La lance, le sabre à deux tranchans, le bouclier long de peau de crocodile ou de rhinocéros, sont les armes qu’emploient les Sennâriens. Toutefois un certain nombre d’entre eux commencent à posséder des fusils. Pour ces hommes, comme pour la plupart des autres peuples sauvages, le courage est la première des vertus. À l’époque où les Égyptiens exercèrent contre les habitans du Sennâr les plus cruelles représailles pour les punir de leur révolte, on vit un grand nombre d’entre eux déployer au milieu des tortures la même énergie que les Indiens de l’Amérique au temps de Pizarre et de Cortez. Beaucoup moururent sous le bâton ou sur le pal sans qu’on pût leur arracher une plainte. M. Cailliaud[2] raconte qu’il eut un jour le courage de vaincre sa profonde répugnance et d’assister aux tortures des Sennâriens empalés.
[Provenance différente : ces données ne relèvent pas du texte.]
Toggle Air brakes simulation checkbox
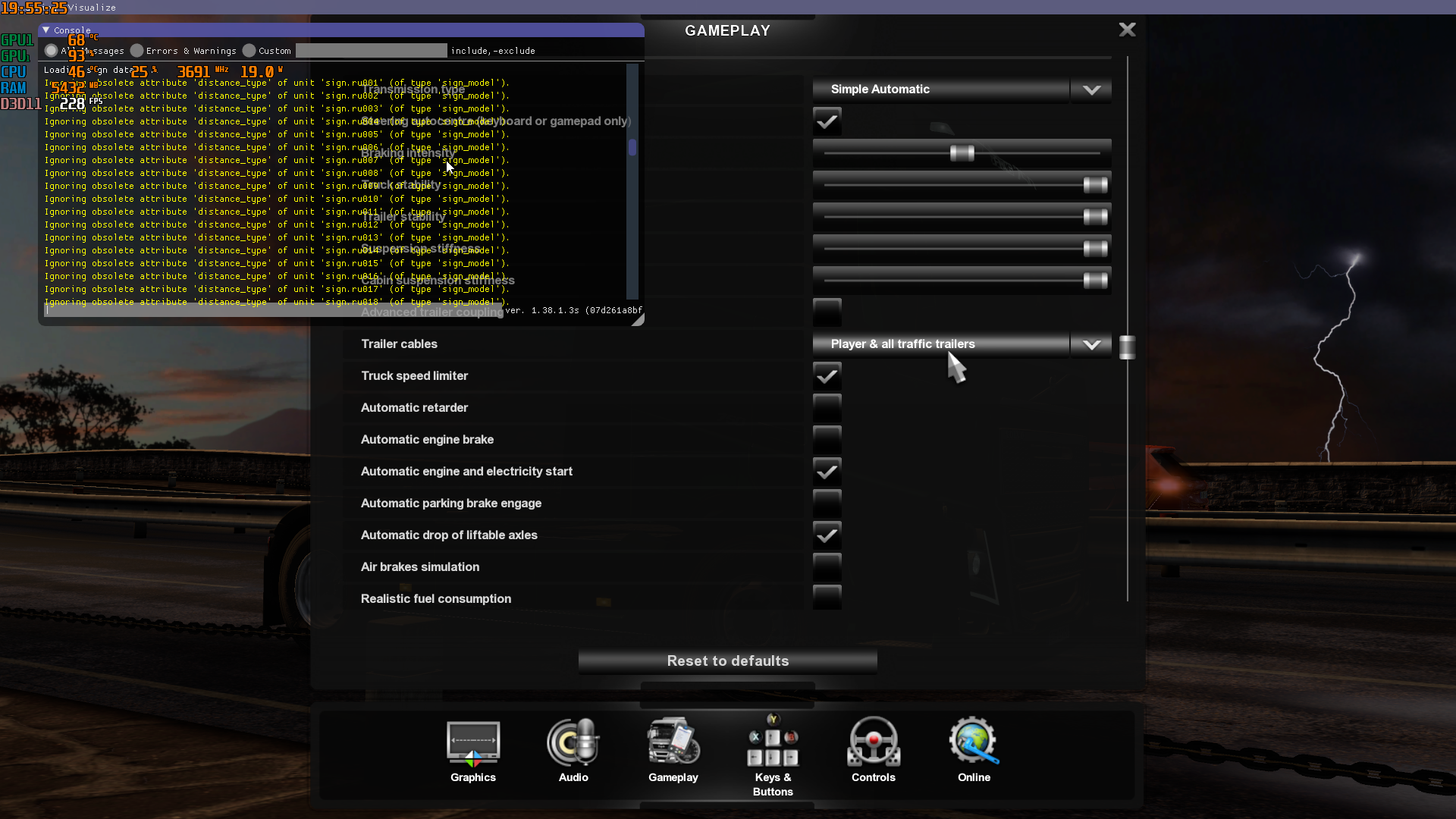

Il s’agissait de deux chefs rebelles. L’un d’eux eut un moment de faiblesse, il demanda à avoir la tête tranchée ; mais sur un mot de son compagnon il se tut et demeura impassible. Cependant les exécuteurs leur avaient lié les mains, puis les avaient jetés à plat ventre et leur avaient passé le cou entre deux gros piquets fichés en terre qui servent de point d’appui pour les épaules. Deux exécuteurs saisirent chacun des patiens par un pied en tirant fortement à eux, pendant que d’autres introduisaient dans le fondement un pieu en bois et l’enfonçaient à coups de massue. Cet instrument n’est aiguisé qu’à ses extrémités ; dans tout le reste de la longueur, il est plus gros que le bras. Lorsqu’il est arrivé dans la région du cou, les exécuteurs le dressent et le plantent comme un mât ; L’un des deux malheureux au supplice desquels M. Cailliaud assistait donna des signes de vie, en remuant la tête et les bras, plus de dix minutes après son exécution ; l’autre sembla mourir immédiatement, quelque organe vital avait dû être lésé. Pendant toute la durée du supplice, aucun des deux ne proféra un cri, ne dit un mot.
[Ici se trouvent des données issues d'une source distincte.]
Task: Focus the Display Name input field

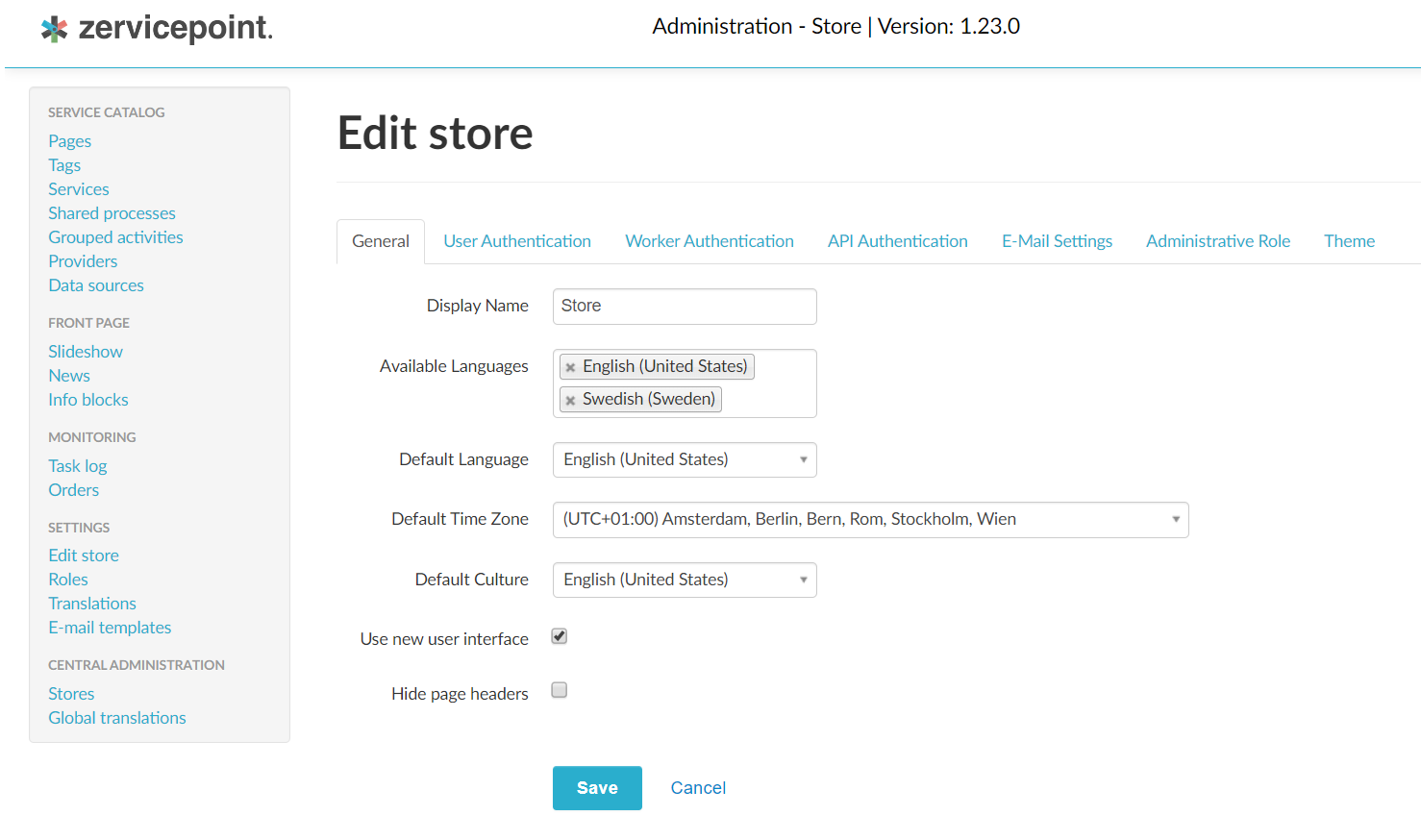Action: tap(684, 307)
Les superstitions sont nombreuses au Sennâr. Si quelqu’un, dans une famille, meurt subitement sans être tombé victime d’une vengeance ostensible, c’est qu’il a été tué par le sahar. Le sahar est un sorcier qui peut, à sa fantaisie, revêtir la forme humaine la plus séduisante ou se transformer en crocodile et en hyène ; il se nourrit de sang humain, et, pour faire mourir une personne, il lui dévore intérieurement le cœur, le foie ou les entrailles. Par bonheur, il y a les fakih ou angari qui connaissent à des marques certaines ces hommes-démons, et qui les désignent à la vengeance publique. Le Sennârien dont la femme est enceinte doit bien se garder de tuer un animal, car son enfant périrait dans le sein de sa mère. L’une des plus remarquables singularités de ce peuple lointain, c’est qu’on retrouve chez lui, dans certaines circonstances, une sorte de jugement de Dieu analogue à celui que les Germains introduisirent autrefois dans la Gaule. Avant l’invasion égyptienne, quand une femme en accusait publiquement une autre de se prostituer, celle-ci pouvait demander l’épreuve du feu. Trois fers de hache étaient jetés dans un brasier ardent, et chacune à son tour les tirait du feu. Celle que la souffrance faisait défaillir était jugée coupable, mise aussitôt à mort et enterrée sans pompe ; l’autre au contraire recevait de nombreux présens.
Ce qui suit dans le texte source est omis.